Meta Cuts Employee Stock Bonuses to Fund Massive AI Spending Surge


Meta Platforms Inc. has implemented a strategic reduction in Restricted Stock Unit (RSU) grants for a significant portion of its workforce.
This move, effective as of February 2026, marks the second time in recent years that the social media giant has trimmed equity-based compensation as it redirects massive capital toward artificial intelligence infrastructure and specialized talent.
Pivot to AI Infrastructure
The decision comes as Meta faces mounting pressure to justify its multi-billion dollar investments in “Llama” models and the data centers required to run them.
By trimming equity awards for mid-level and non-specialized roles, the company is attempting to balance its ballooning capital expenditures.
CEO Mark Zuckerberg has signaled that 2026 will be a year of “disciplined efficiency,” where resource allocation is prioritized for teams building the next generation of physical AI and generative tools.

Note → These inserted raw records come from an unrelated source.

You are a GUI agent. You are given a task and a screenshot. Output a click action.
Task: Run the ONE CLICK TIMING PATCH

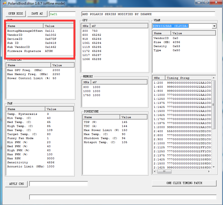(184, 183)
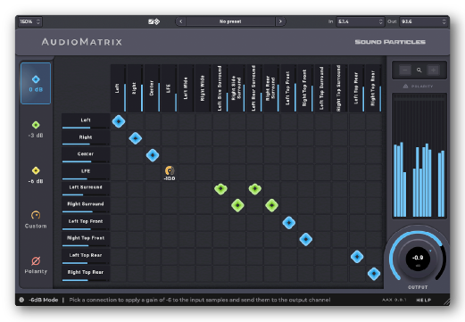Open the No preset menu
Image resolution: width=465 pixels, height=322 pixels.
pyautogui.click(x=230, y=21)
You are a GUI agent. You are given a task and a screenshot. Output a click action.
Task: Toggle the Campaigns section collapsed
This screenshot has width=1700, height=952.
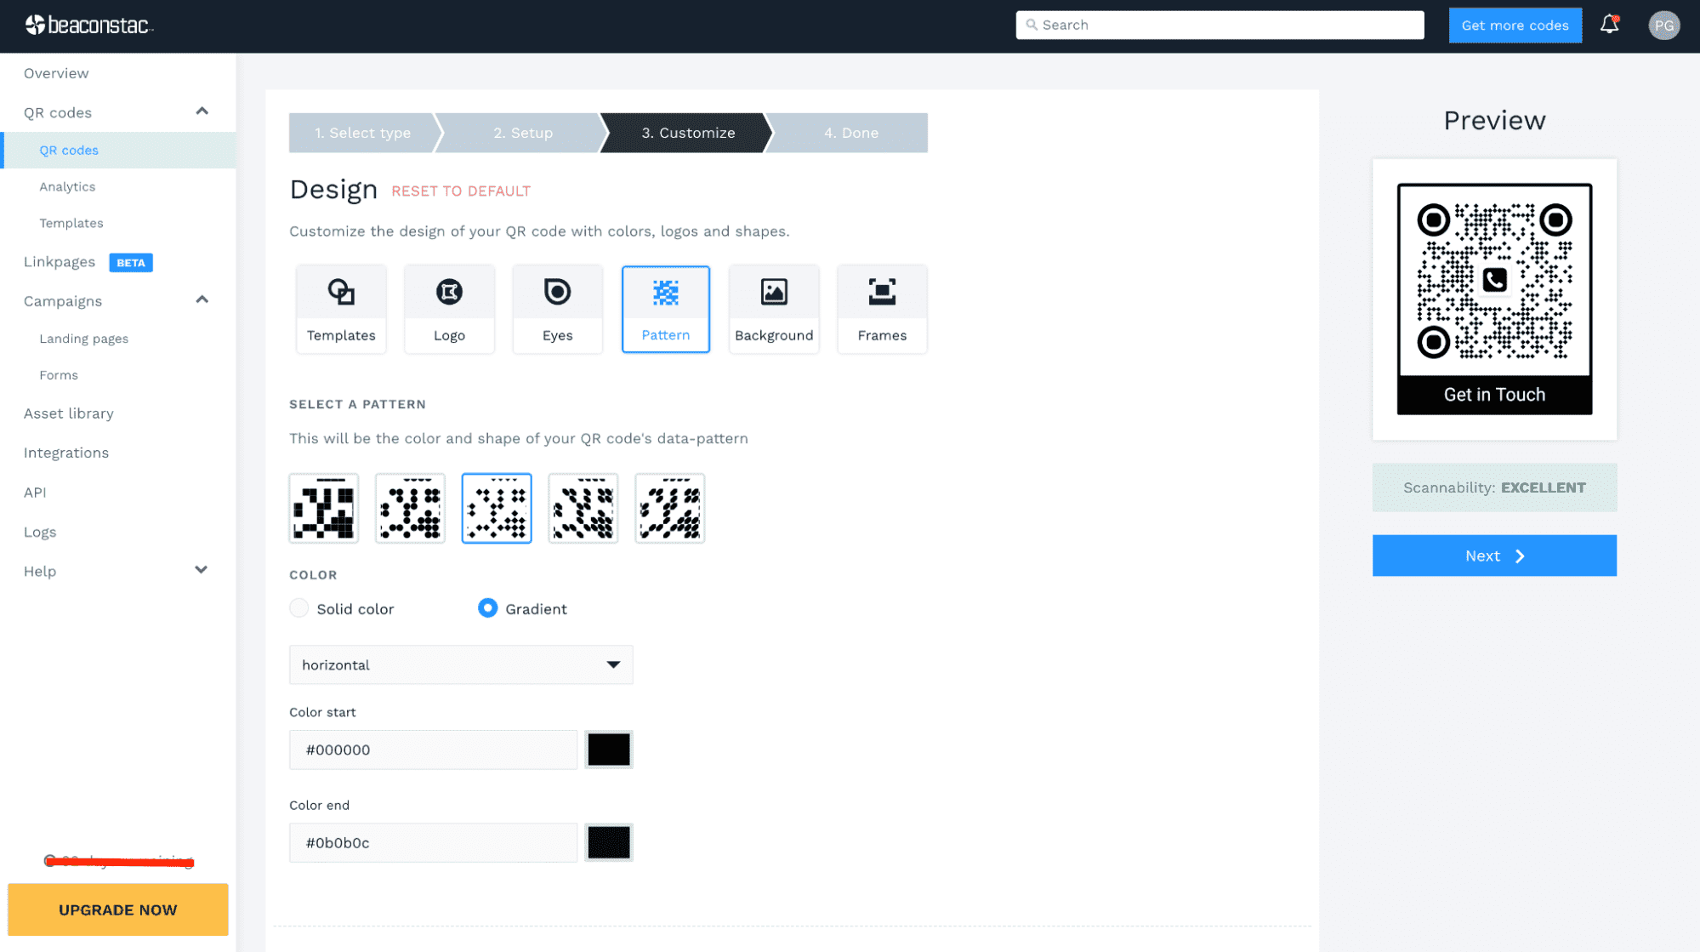tap(201, 299)
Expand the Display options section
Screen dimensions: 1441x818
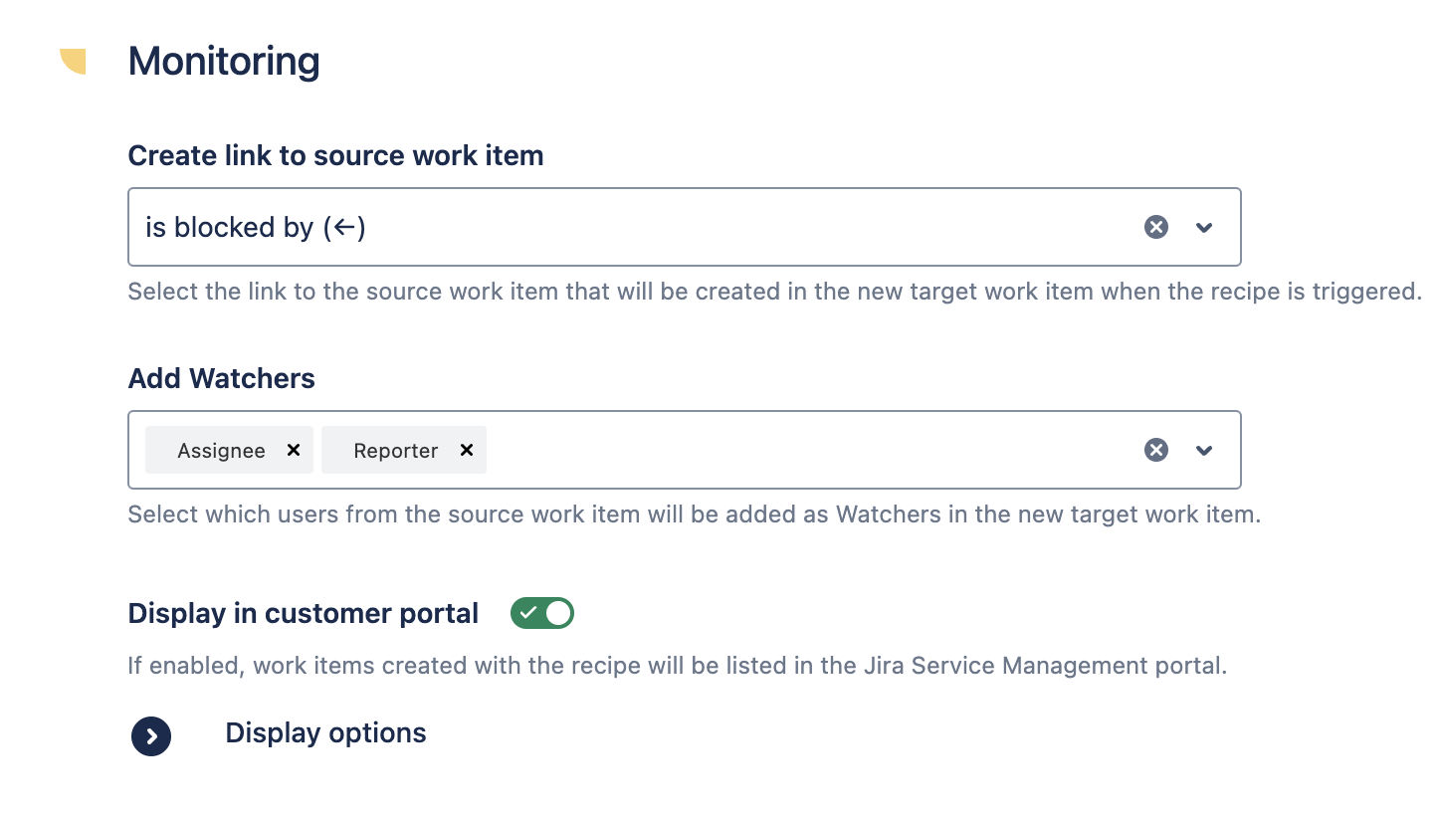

Impact on Meta Employee Compensation
Traditionally, RSUs have been a cornerstone of Meta’s “Total Rewards” package, often accounting for 30% to 50% of an engineer’s total pay.
The recent trims involve:
- Lowering the target value for annual “refresher” grants.
- Tightening performance-based multipliers.
- Shifting a larger share of the bonus pool toward high-priority AI divisions.
While base salaries remain competitive, the reduction in stock awards has sparked internal debate.
Employees in “legacy” divisions, such as the core Facebook app and non-AI advertising products, have seen more aggressive cuts compared to their counterparts in the GenAI and Reality Labs departments.
Balancing Investor Expectations
Wall Street has reacted cautiously to Meta’s spending surge.
Analysts note that Meta’s AI-driven ad targeting has boosted revenue. However, the cost of maintaining a leadership position in AI remains unprecedented.
Meta aims to preserve its operating margins and maintain a “lean” organizational structure following the mass layoffs of 2023 and 2024.
The company achieves this by controlling headcount costs through reduced stock dilution.
The company is betting that the long-term value of its AI ecosystem will eventually drive stock prices higher.
This growth is expected to offset the lower volume of shares granted to employees.